People, like eagles, enjoy living by water. Development has destroyed an average of 77 square miles of eagle territory-about the area of the city of Richmond-each of the last 20 years in the Virginia-Maryland Bay region, Watts said.
When eagles don't have enough space, they fight. And scientists are seeing more of that.
At the Norfolk Botanical Garden last year, for example, an intruding female knocked a mother eagle off her nest temporarily, causing the mother's eggs to die.
"There are indications now that we're reaching a saturation" of eagle territories, Watts said.
If eagles face tough times again, scientists like Watts hope to be armed with new information to help them.
Watts peered through a small window in his blind. About 7 a.m., a couple of turkey vultures dropped in to check out the deer meat.
That was a good sign. Eagles are extremely wary, but they sometimes take a vulture's presence as an all-clear signal.
Sure enough, an eagle swooped down to dine. From its mottled brown-and-white feathers, it appeared to be young, about 3. Eagles don't get their classic white head, white tail and brown body until about age 5, when they're old enough to breed.
In a separate blind, Mojica fingered a button that would set off the rockets. When the eagle dipped its head to eat, she pushed.
An ear-ringing blast shot the net over the eagle. Like rockets themselves, Mojica and Watts rushed to uncover the struggling bird.
They used a leather hood to calm it-eagles find darkness soothing-and Watts carried the bird like a baby to his truck.
The scientists weighed and measured the eagle and attached a purple leg band identifying it as C-9. The label was so large that anyone could identify the bird from a distance.

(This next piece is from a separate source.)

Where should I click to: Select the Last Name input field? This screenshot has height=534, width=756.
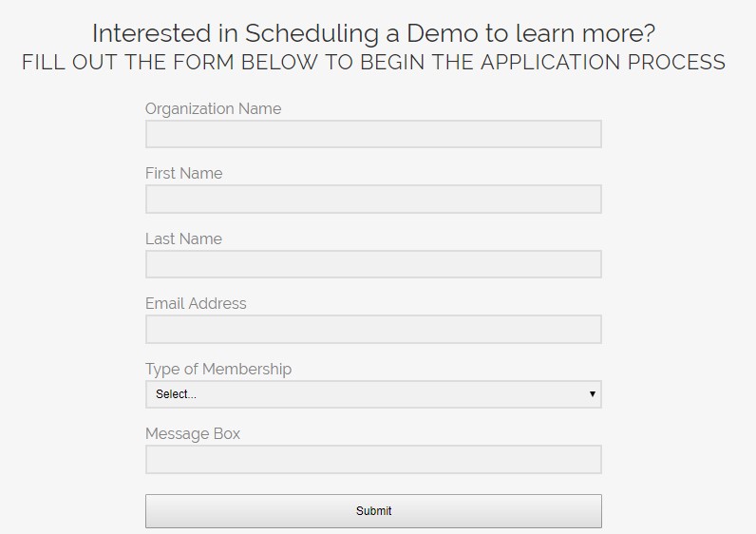pyautogui.click(x=373, y=264)
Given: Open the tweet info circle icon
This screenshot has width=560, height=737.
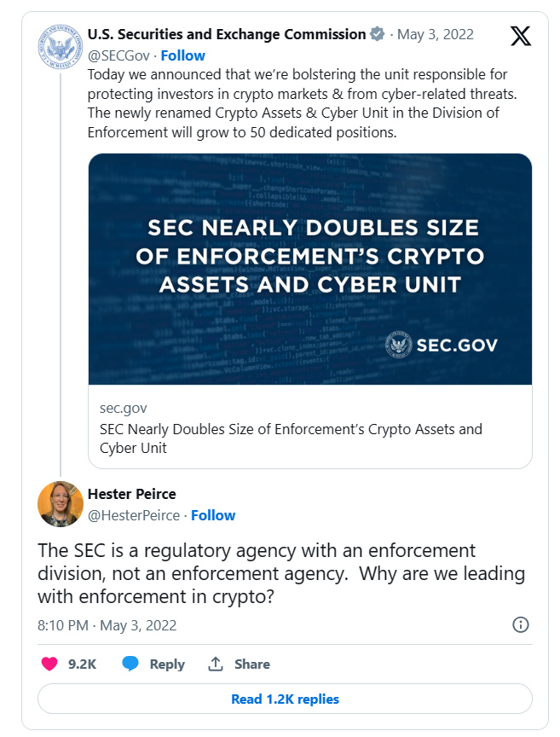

The male eagle weighed nearly 8 pounds, with a wingspan approaching 6 feet. That's typical for a male in this area but much smaller than a female, which can weigh 12 pounds and have a 7-foot span.
From the bird's breast, Mojica took a feather, which will be tested for contaminants like mercury.
Watts plans to trap, band and pluck feathers from about 200 eagles over four or five years. This is the project's first year, and C-9 was the first capture.
Scientists know a lot about the number of eagles in the Bay region, but they don't know a lot about how far they travel, how long they live, when they start breeding and the contaminants they are exposed to.
The trapping of C-9 and others may provide that information some day, as people report the birds and their activities in Virginia and other states.
By the James, Watts heaved C-9 into the air. The wild-eyed pioneer took off on strong wings, shot straight downriver and disappeared behind a stand of cypress trees.